Regardless of all of the obvious flaws with the very nature of the series, (the more alarming of which being the heinous inaccuracy of it all. Had Meisel ever seen a rehab facility or a psych ward outside of a 90s Hollywood film?) I was not angry. In fact, I was surprised. I was surprised by something familiar, and something which I thought could no longer surprise me. I realised that the shoot had actually, in some way, made me feel introspective. It made me very aware of my gift of hindsight regarding my own experiences relating to such themes. All of the feelings that I had about the images were entirely personal, in a way that I think only painful things are, and so very difficult to articulate.
I understand that perhaps this is an unusual reaction to such imagery, especially having embarked on an investigation into the critical reviews of the series. Nevertheless, these feelings were important to me.

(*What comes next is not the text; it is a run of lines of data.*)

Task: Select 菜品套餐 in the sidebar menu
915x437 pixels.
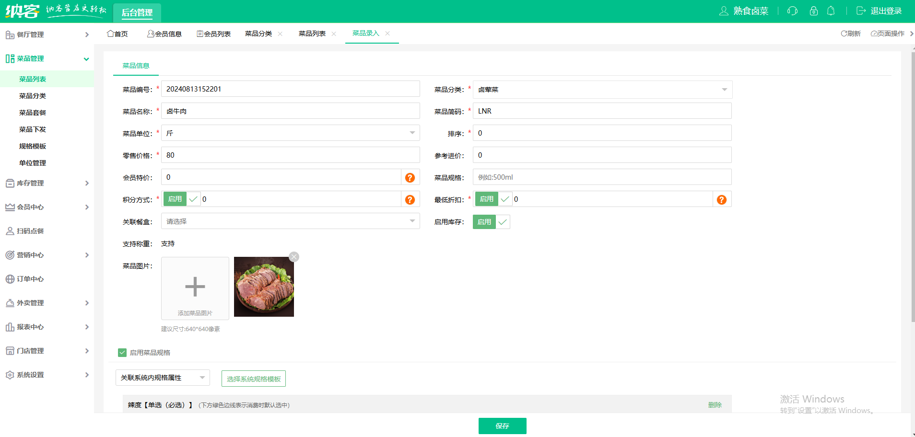Action: coord(33,113)
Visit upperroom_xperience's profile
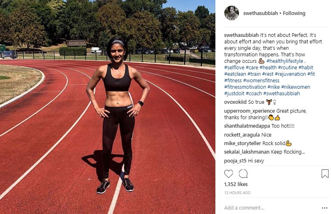Image resolution: width=331 pixels, height=214 pixels. 249,111
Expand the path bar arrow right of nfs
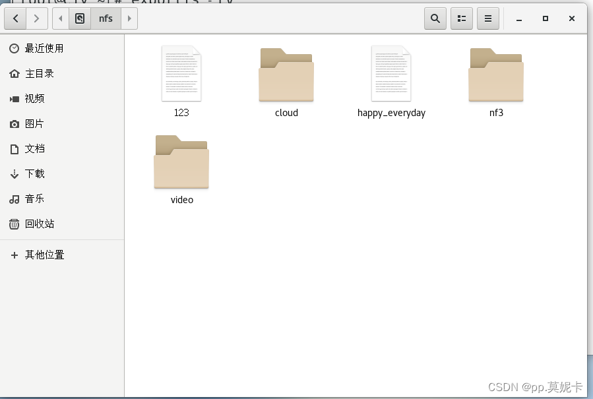This screenshot has width=593, height=399. point(128,18)
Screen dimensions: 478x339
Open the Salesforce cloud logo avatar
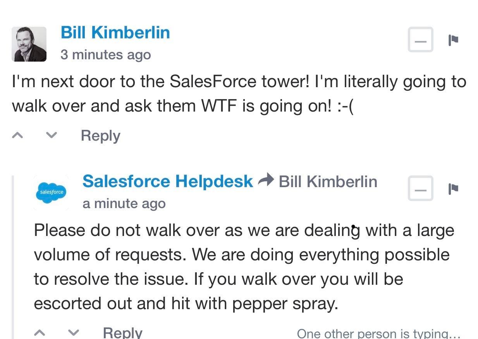point(51,193)
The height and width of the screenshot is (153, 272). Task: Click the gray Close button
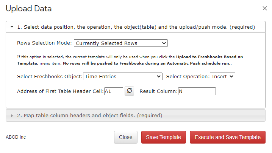pyautogui.click(x=126, y=137)
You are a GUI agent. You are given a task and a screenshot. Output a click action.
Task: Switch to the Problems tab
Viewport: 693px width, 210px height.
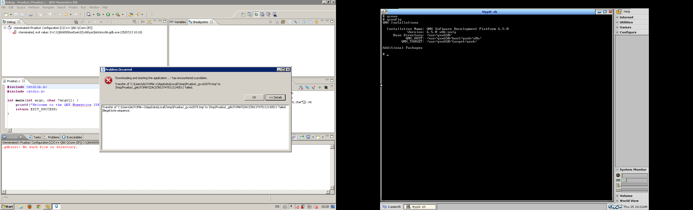(x=51, y=137)
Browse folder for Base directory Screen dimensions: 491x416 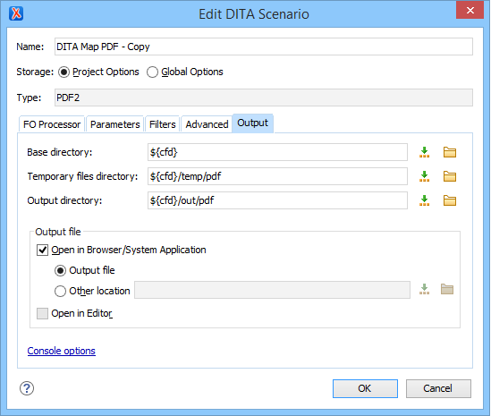tap(449, 152)
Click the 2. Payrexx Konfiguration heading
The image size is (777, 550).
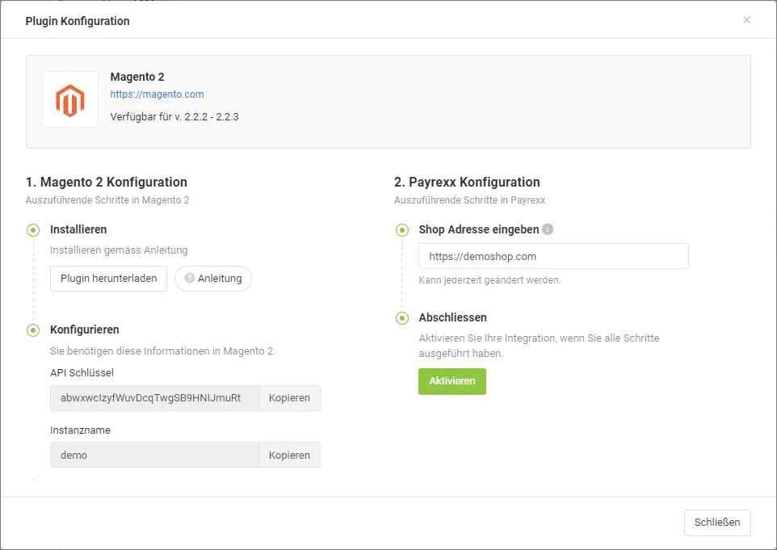coord(467,183)
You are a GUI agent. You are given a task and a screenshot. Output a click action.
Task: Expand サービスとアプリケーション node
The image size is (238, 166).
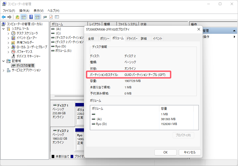[4, 70]
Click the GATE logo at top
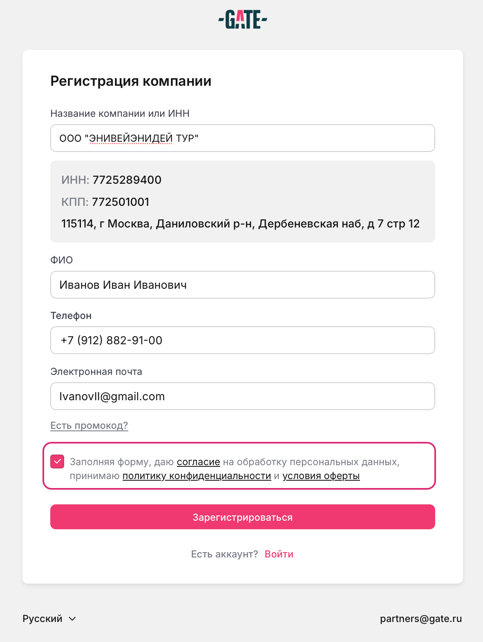This screenshot has width=483, height=642. click(243, 20)
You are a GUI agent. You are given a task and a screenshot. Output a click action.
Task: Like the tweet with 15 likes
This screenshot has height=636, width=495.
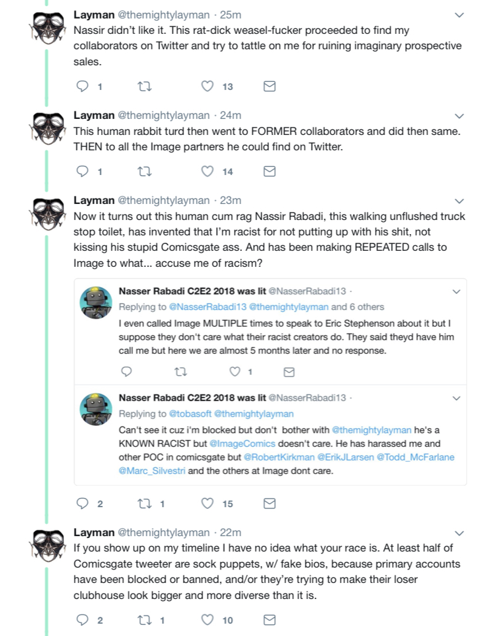[x=207, y=504]
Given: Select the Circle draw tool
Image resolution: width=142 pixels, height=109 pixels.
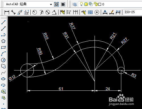Looking at the screenshot, I should (3, 60).
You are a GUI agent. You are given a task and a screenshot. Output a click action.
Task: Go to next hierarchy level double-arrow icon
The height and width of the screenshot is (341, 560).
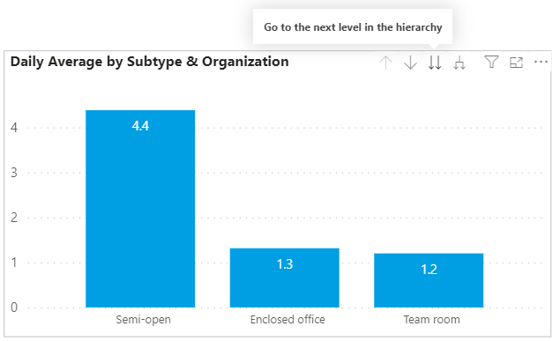pyautogui.click(x=435, y=63)
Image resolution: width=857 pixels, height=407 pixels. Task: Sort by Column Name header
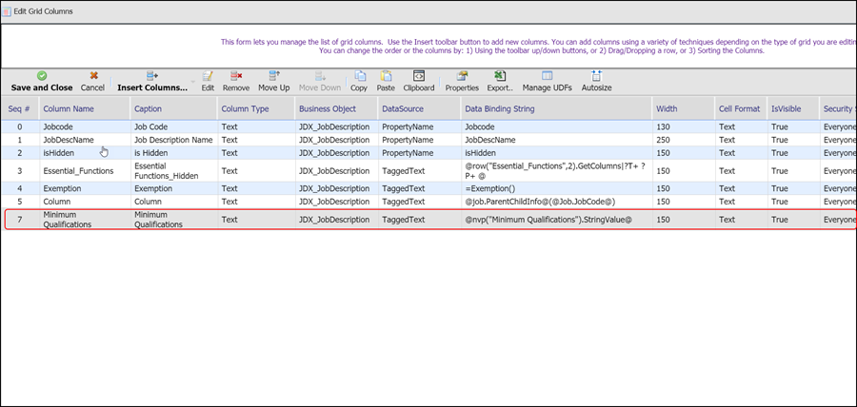69,109
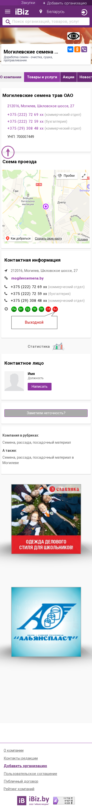Open the mogilevsemena.by website link
The image size is (92, 812).
coord(27,278)
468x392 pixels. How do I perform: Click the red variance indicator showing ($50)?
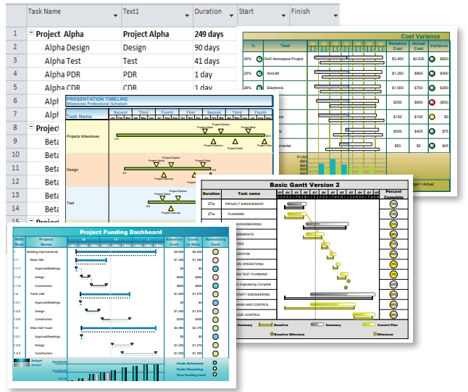click(433, 102)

I should perhaps note that this reaction was undoubtedly entirely supported, and even created, by experiences that statistically most people do not share. I realised that I could not simply copy this concept to create the same feelings in others, and nor did I want to. The appeal of these images was how they touched me personally. I should also note that I did not feel, nor want to create pain of any sort looking at my work, but I did want to try and capture the complexity of my reactions, and so began to think about how.
I concluded that I wanted my project to be entirely personal, but certainly not drawing on the same concepts as Meisel. I knew instantly that I did not want to explore themes of mental illness. I wanted to explore, or even provoke, the complexity of emotional reactions, rather than simply emotions by themselves, as mental illness is so often interpreted.
I came to the first class discussing the final project with no solid ideas. When hearing about the developments of other people’s projects I was extremely doubtful of any notions I had regarding my own. I was having a god-awful day, and it was dark outside. I hate that. I was struggling to sit still in my chair, and focusing on anything felt impossible. I became very aware of myself and suddenly began to realise how fidgety I was. I laughed inwardly at the realisation of this. I’d been spending so much time thinking about emotional reaction, and realised that I was being physically moved by emotions connected to... What exactly?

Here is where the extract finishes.